Each entry needs to be retyped exactly, with nothing added or dropped.

· · · ·

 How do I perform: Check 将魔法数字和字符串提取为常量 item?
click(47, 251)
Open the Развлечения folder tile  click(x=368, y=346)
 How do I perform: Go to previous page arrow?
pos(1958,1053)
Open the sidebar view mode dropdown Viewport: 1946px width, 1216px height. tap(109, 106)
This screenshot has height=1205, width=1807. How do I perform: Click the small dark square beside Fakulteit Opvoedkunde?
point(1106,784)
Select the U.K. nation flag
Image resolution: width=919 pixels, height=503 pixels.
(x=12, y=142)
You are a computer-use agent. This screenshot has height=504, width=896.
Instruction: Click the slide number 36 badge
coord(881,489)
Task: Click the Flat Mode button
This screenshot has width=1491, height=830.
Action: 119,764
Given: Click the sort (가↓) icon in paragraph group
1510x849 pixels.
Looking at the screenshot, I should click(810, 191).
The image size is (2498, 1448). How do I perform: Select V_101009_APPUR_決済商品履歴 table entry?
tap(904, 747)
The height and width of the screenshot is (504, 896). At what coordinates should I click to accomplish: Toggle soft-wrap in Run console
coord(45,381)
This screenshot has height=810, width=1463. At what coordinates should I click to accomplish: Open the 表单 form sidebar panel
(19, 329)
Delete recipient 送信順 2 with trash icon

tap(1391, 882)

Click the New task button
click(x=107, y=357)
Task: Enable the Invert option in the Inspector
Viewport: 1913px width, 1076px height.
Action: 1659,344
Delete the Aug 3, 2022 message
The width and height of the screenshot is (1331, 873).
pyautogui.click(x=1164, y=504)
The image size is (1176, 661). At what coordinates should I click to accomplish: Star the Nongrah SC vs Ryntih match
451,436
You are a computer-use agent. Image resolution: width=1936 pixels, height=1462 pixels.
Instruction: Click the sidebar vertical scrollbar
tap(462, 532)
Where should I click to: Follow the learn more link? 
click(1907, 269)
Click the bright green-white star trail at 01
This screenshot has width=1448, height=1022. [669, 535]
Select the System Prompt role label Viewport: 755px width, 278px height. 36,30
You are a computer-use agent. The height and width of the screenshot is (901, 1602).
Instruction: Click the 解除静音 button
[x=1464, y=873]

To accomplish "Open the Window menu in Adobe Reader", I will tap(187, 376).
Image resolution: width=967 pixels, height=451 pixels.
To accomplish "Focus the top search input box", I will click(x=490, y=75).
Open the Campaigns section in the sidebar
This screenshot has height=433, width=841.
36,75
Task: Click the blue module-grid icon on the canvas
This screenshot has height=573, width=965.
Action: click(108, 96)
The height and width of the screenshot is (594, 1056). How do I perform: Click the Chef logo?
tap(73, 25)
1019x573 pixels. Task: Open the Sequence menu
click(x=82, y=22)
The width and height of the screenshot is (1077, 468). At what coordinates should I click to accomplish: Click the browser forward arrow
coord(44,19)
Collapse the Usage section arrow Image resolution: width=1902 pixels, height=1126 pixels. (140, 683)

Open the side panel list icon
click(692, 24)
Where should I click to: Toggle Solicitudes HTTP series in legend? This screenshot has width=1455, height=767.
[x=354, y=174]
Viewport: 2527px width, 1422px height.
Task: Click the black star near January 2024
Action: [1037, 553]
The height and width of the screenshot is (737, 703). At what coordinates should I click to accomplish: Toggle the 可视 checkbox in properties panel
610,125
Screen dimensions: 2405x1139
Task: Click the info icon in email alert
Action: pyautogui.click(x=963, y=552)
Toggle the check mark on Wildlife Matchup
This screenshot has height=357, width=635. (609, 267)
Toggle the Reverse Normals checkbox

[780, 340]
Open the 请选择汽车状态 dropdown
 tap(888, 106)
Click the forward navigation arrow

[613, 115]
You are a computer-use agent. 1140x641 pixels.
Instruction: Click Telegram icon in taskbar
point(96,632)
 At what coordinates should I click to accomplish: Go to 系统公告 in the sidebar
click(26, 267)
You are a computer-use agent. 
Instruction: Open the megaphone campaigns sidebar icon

· · · ·

* [SOLUTION TO THIS PROBLEM]:
 How do I perform: Check 将魔法数字和字符串提取为常量 item?
click(47, 251)
Open the Развлечения folder tile  click(x=368, y=346)
 How do I perform: Go to previous page arrow?
pos(1958,1053)
Open the sidebar view mode dropdown Viewport: 1946px width, 1216px height. tap(109, 106)
This screenshot has height=1205, width=1807. How do I perform: Click the small dark square beside Fakulteit Opvoedkunde?
point(1106,784)
Select the U.K. nation flag
Image resolution: width=919 pixels, height=503 pixels.
(x=12, y=142)
You are a computer-use agent. This screenshot has height=504, width=896.
Instruction: Click the slide number 36 badge
coord(881,489)
Task: Click the Flat Mode button
This screenshot has width=1491, height=830.
Action: 119,764
Given: Click the sort (가↓) icon in paragraph group
1510x849 pixels.
Looking at the screenshot, I should click(810, 191).
The image size is (2498, 1448). How do I perform: Select V_101009_APPUR_決済商品履歴 table entry?
tap(904, 747)
The height and width of the screenshot is (504, 896). At what coordinates should I click to accomplish: Toggle soft-wrap in Run console
coord(45,381)
This screenshot has height=810, width=1463. At what coordinates should I click to accomplish: Open the 表单 form sidebar panel
(19, 329)
Delete recipient 送信順 2 with trash icon

tap(1391, 882)

Click the New task button
click(x=107, y=357)
Task: Enable the Invert option in the Inspector
Viewport: 1913px width, 1076px height.
Action: 1659,344
Delete the Aug 3, 2022 message
The width and height of the screenshot is (1331, 873).
pyautogui.click(x=1164, y=504)
The image size is (1176, 661). At what coordinates should I click to accomplish: Star the Nongrah SC vs Ryntih match
451,436
You are a computer-use agent. Image resolution: width=1936 pixels, height=1462 pixels.
Instruction: Click the sidebar vertical scrollbar
tap(462, 532)
Where should I click to: Follow the learn more link? 
click(1907, 269)
Click the bright green-white star trail at 01
This screenshot has width=1448, height=1022. [669, 535]
Select the System Prompt role label Viewport: 755px width, 278px height. 36,30
You are a computer-use agent. The height and width of the screenshot is (901, 1602).
Instruction: Click the 解除静音 button
[x=1464, y=873]

To accomplish "Open the Window menu in Adobe Reader", I will tap(187, 376).
Image resolution: width=967 pixels, height=451 pixels.
To accomplish "Focus the top search input box", I will click(x=490, y=75).
Open the Campaigns section in the sidebar
This screenshot has height=433, width=841.
36,75
Task: Click the blue module-grid icon on the canvas
This screenshot has height=573, width=965.
Action: click(108, 96)
The height and width of the screenshot is (594, 1056). How do I perform: Click the Chef logo?
tap(73, 25)
1019x573 pixels. Task: Open the Sequence menu
click(x=82, y=22)
The width and height of the screenshot is (1077, 468). At what coordinates should I click to accomplish: Click the browser forward arrow
coord(44,19)
Collapse the Usage section arrow Image resolution: width=1902 pixels, height=1126 pixels. (140, 683)

Open the side panel list icon
click(692, 24)
Where should I click to: Toggle Solicitudes HTTP series in legend? This screenshot has width=1455, height=767.
[x=354, y=174]
Viewport: 2527px width, 1422px height.
Task: Click the black star near January 2024
Action: [1037, 553]
The height and width of the screenshot is (737, 703). At what coordinates should I click to accomplish: Toggle the 可视 checkbox in properties panel
610,125
Screen dimensions: 2405x1139
Task: Click the info icon in email alert
Action: pyautogui.click(x=963, y=552)
Toggle the check mark on Wildlife Matchup
This screenshot has height=357, width=635. (609, 267)
Toggle the Reverse Normals checkbox

[780, 340]
Open the 请选择汽车状态 dropdown
 tap(888, 106)
Click the forward navigation arrow

[613, 115]
You are a computer-use agent. 1140x641 pixels.
Instruction: Click Telegram icon in taskbar
point(96,632)
 At what coordinates should I click to accomplish: Go to 系统公告 in the sidebar
click(26, 267)
You are a computer-use agent. 
Instruction: Open the megaphone campaigns sidebar icon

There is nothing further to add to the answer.